I plan to bulk age it in the carboy anyway, so I imagine I would leave it in "secondary" for a very long time, and then straight to bottles (or at least, that's the plan)

And when should I give it a taste, just for curiosity's sake and to make notes in my journal? At the end of primary?

How often should I take hydrometer readings? (I was going to try maybe every day, but like a true n00b I managed to break my hydrometer in less than 24 hours so I need to go buy another one)

fatbloke
07-24-2012, 05:02 PM
Okay, one more question: I'm a little iffy on when to rack to secondary. Should I essentially just keep in primary fermentation until fermentation appears practically completely done? I'm not sure when/why to transfer to secondary. Some people claim they don't really do it until completely done fermenting. Some say they just wait a week or two, then do it and let it continue fermenting.

I plan to bulk age it in the carboy anyway, so I imagine I would leave it in "secondary" for a very long time, and then straight to bottles (or at least, that's the plan)

And when should I give it a taste, just for curiosity's sake and to make notes in my journal? At the end of primary?

How often should I take hydrometer readings? (I was going to try maybe every day, but like a true n00b I managed to break my hydrometer in less than 24 hours so I need to go buy another one)
So in response, why would you rack an active ferment, when you'd end up leaving most of the yeast behind ?

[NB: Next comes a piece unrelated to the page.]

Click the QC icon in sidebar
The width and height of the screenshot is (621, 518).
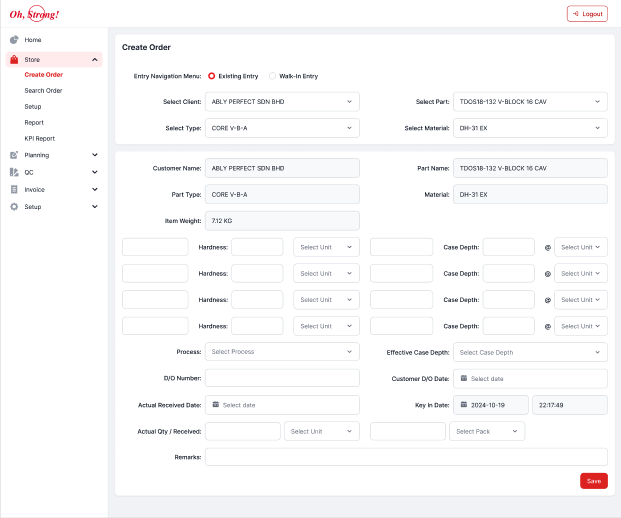point(14,172)

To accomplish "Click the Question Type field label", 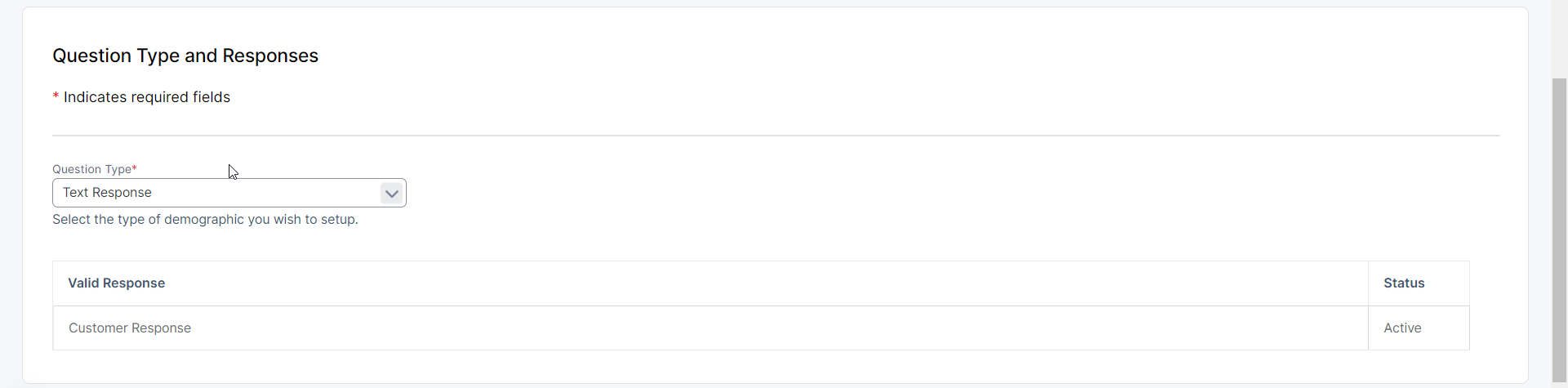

The whole point is to get the batch to finish fermenting - unless you have a specific reason not to, but then you're asking for a "stuck ferment".....

akueck
07-24-2012, 07:26 PM
Yep, what he said. "Primary" and "secondary" fermentation are terrible terms, IMO. Fermentation is done or not done, it doesn't have a secondary phase unless you're adding more sugar at some point after it's already done (e.g. bottle conditioning). Your goal during "primary" is to complete the fermentation. Rack it when it's done.

Chevette Girl
08-03-2012, 12:26 PM
Sometimes we'll rack off fruit when the fermentation's not quite done just because we don't want off-flavours coming from fruit being left in too long (I've had some go funny on me, others I've left in for 6 months and it was great, I think it depends on what you're making, how you prepared it and what fruit you're using), but if the fermentation's not done when you rack off fruit, you want to mix it up a little first to re-suspend the yeast so you don't leave it behind (I've made this mistake too and it takes FOREVER to get that last .020 of sugars to ferment out sometimes).

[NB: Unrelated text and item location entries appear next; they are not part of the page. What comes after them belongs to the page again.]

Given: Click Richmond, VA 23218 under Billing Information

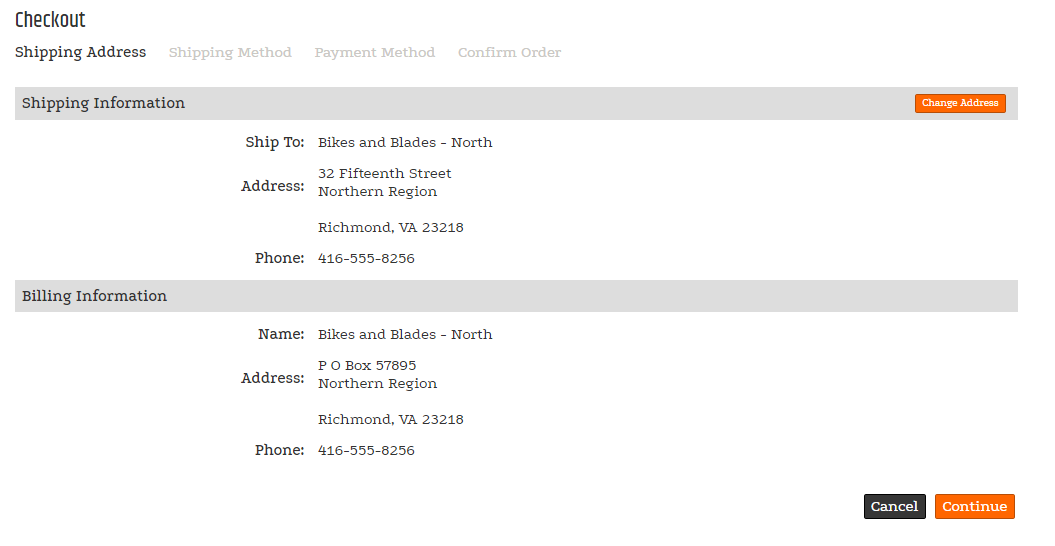Looking at the screenshot, I should (391, 420).
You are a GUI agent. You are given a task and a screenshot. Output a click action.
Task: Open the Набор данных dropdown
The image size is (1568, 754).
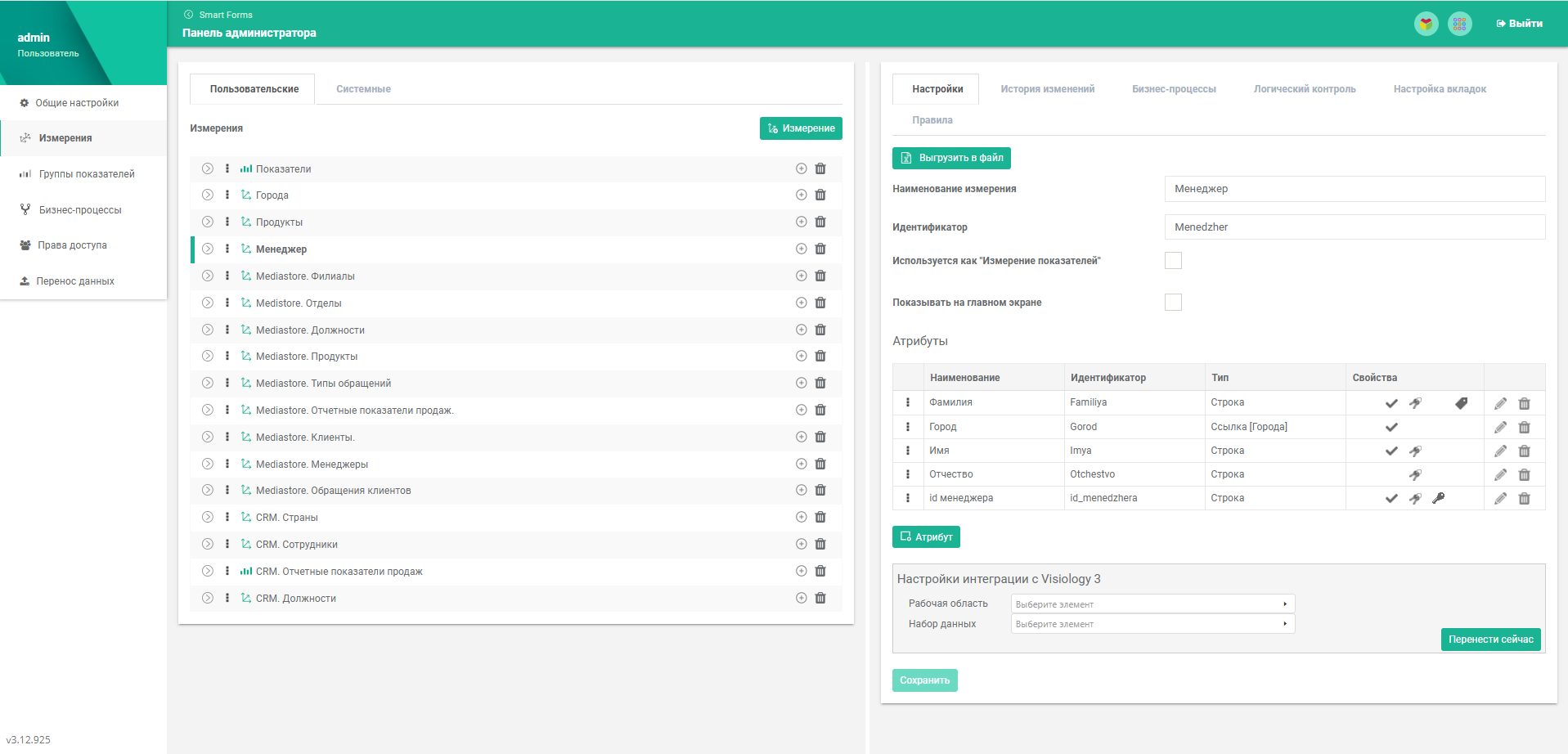point(1152,624)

And as for hydrometer readings, well, if you're following a staggered nutrient schedule and vigorous aeration, you'll want to check the SG at least once or twice a day. If you're not, every couple of days should be fine, and once it's down below 1.000, I usually don't even bother until I go to bottle or stabilize it.

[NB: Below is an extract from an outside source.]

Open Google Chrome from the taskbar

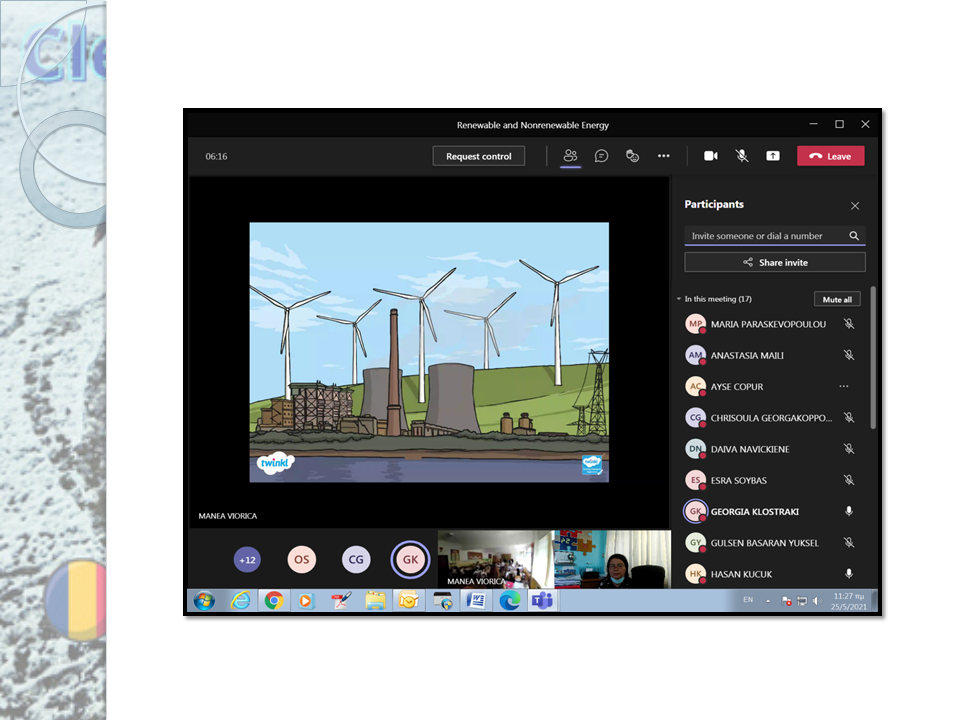(x=273, y=601)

Tasting? Any time is fine, but don't expect it to taste like the finished product when it's only halfway done, and don't judge a batch by how it tastes while fermentation's in progress. I usually taste at least a few drops every time I check the SG (what drips onto my hand as I'm taking the used hydrometer and thief over to the sink afterwards). It's kind of neat to taste things all the way through, and I do recommend taking notes! but don't be surprised or disheartened if you get some really yucky phases, I've had a couple that tasted like bile in the mid-fermentation and they turned out fine, and some that tasted really great while they still had some sugars left but way too dry after fermenting out completely, but they were OK after some age...

wowbagger
08-04-2012, 12:18 PM
...what they're saying. I don't rack untill the ferment is more or less done, and never before a couple weeks. I don't usually bother tasting until I rack to the secondary, but after that I taste it every couple months or so at least and take lots of notes. I've been surprised by how the flavors change over time. I swear, some of my batches seem to get better, then worse, then better again.

mediaguru
08-04-2012, 01:57 PM
Tasting? Any time is fine, but don't expect it to taste like the finished product when it's only halfway done, and don't judge a batch by how it tastes while fermentation's in progress. I usually taste at least a few drops every time I check the SG (what drips onto my hand as I'm taking the used hydrometer and thief over to the sink afterwards). It's kind of neat to taste things all the way through, and I do recommend taking notes! but don't be surprised or disheartened if you get some really yucky phases, I've had a couple that tasted like bile in the mid-fermentation and they turned out fine, and some that tasted really great while they still had some sugars left but way too dry after fermenting out completely, but they were OK after some age...

My biggest concern is the latter -- I don't want it to go too dry. Most truly dry meads I've had have been gross (I did have one that was pretty good with apricot or something, maybe it was blackberry, I don't remember)

Right now, in mid-fermentation, it tastes AMAZING (like caramel apple a bit, definitely some toffee flavor but also strongly reminiscent of fresh-pressed, unfiltered cider, but without the acidity), but still very sweet.

It's exactly 2 weeks since I began fermentation, and it's definitely still fermenting... bubbles in airlock every few seconds.

Chevette Girl
08-05-2012, 06:33 PM
I know what you mean about dry meads, I'm still trying to figure out if I like them at all myself. But rather than trying to stop a fermentation before it goes too dry, or front-load it with honey so it's got a higher potential alcohol than your selected yeast's tolerance, you get a much cleaner and easier fermentation if you start with a sensible specific gravity, ferment it out dry, and then stabilize and backsweeten.

I've had some that have really disappointed me after they'd finished compared to how they tasted in the middle, but usually that just means I need to backsweeten it a bit. Not the end of the world. And if you don't like the chemicals for whatever reason, step-feeding it is another alternative, start sensible and every time it goes below a certain SG, add honey to bring it back up to your upper sweetness level, eventually you'll max out your yeast and it'll stop.